_TEXT FOR ANALYSIS_:

::::::::

They are in equilibrium at a high level of intensity. From similar incidents observed over a few moments of time, we can surmise that they eventually become tired of the situation. No one else in the crowd is taking up their level of intensity; they are doing all the audience’s work for it. It is boring to say the same thing over and over again, getting no intelligible response. They will deescalate, going down the scale of emotional intensity simultaneously, keeping in equilibrium step by step.

They will become bored. And in situations of conflict, boredom is the pathway to peace.

Defensiveness

Thursday, July 3rd, 2014

Another outward change which invariably marks the transition from the Age of Conquests to the Age of Affluence, Glubb suggests, is the spread of defensiveness:

The nation, immensely rich, is no longer interested in glory or duty, but is only anxious to retain its wealth and its luxury. It is a period of defensiveness, from the Great Wall of China, to Hadrian’s Wall on the Scottish Border, to the Maginot Line in France in 1939.

::::::::

_DATA LISTING_:
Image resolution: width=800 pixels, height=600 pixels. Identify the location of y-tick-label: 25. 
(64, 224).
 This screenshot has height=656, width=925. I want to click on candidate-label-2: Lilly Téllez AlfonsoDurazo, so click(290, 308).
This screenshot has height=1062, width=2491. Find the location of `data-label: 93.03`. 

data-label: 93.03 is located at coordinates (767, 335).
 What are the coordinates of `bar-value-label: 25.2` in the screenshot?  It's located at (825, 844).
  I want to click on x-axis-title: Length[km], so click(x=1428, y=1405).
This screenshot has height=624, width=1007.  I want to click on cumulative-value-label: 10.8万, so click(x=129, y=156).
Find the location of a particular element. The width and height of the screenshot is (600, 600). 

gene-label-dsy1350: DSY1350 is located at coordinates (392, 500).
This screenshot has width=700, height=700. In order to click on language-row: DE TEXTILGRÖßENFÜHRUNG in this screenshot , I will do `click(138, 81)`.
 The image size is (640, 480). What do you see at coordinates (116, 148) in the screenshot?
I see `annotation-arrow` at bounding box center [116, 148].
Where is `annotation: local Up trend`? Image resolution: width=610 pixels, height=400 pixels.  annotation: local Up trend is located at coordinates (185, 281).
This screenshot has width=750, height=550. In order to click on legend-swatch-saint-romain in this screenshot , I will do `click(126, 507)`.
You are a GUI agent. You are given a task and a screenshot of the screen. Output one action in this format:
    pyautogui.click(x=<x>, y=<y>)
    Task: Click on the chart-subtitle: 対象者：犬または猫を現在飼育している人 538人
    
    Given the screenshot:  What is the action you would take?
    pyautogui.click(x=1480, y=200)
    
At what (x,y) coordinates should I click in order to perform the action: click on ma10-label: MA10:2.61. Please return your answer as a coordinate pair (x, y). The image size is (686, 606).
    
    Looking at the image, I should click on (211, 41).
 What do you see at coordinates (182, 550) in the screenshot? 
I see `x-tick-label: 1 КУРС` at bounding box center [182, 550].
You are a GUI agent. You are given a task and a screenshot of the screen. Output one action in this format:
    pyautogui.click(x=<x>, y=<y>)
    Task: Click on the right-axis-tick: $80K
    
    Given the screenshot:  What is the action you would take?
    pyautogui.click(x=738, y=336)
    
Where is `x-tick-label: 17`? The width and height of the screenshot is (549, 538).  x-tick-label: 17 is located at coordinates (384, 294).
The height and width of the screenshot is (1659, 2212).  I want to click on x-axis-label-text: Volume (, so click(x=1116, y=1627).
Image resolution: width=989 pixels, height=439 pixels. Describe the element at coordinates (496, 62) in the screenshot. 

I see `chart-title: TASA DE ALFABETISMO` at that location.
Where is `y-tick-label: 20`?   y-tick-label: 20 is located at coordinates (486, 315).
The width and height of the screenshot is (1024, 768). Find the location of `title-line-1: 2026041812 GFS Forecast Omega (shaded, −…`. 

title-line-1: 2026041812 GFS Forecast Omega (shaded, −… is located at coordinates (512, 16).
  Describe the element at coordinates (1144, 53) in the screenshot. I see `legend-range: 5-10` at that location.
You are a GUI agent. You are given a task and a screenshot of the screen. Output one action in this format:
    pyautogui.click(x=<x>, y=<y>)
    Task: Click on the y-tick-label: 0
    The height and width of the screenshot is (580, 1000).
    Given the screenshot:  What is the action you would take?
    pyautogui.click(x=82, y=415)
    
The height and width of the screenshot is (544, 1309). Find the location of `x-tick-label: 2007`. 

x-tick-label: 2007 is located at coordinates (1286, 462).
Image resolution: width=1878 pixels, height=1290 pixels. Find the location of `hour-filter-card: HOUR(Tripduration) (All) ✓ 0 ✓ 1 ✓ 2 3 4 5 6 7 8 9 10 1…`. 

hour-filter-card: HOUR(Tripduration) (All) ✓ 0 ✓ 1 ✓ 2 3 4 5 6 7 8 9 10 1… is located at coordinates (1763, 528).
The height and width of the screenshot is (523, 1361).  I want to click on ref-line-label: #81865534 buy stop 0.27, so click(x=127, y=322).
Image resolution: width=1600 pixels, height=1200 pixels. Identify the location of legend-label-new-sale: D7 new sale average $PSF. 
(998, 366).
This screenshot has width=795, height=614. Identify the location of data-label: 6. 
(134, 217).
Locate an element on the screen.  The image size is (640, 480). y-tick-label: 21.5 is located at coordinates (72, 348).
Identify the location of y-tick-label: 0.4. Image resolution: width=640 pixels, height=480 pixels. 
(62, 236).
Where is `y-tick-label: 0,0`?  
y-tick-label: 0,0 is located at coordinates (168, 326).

::::::::

_WORK TO BE COMPLETED_: Rewrite the text on boredom and defensiveness between "They are in" and "step by step.", inclusive, replacing each "intensity" with "agitation".

_WRITTEN SOLUTION_:
They are in equilibrium at a high level of agitation. From similar incidents observed over a few moments of time, we can surmise that they eventually become tired of the situation. No one else in the crowd is taking up their level of agitation; they are doing all the audience’s work for it. It is boring to say the same thing over and over again, getting no intelligible response. They will deescalate, going down the scale of emotional agitation simultaneously, keeping in equilibrium step by step.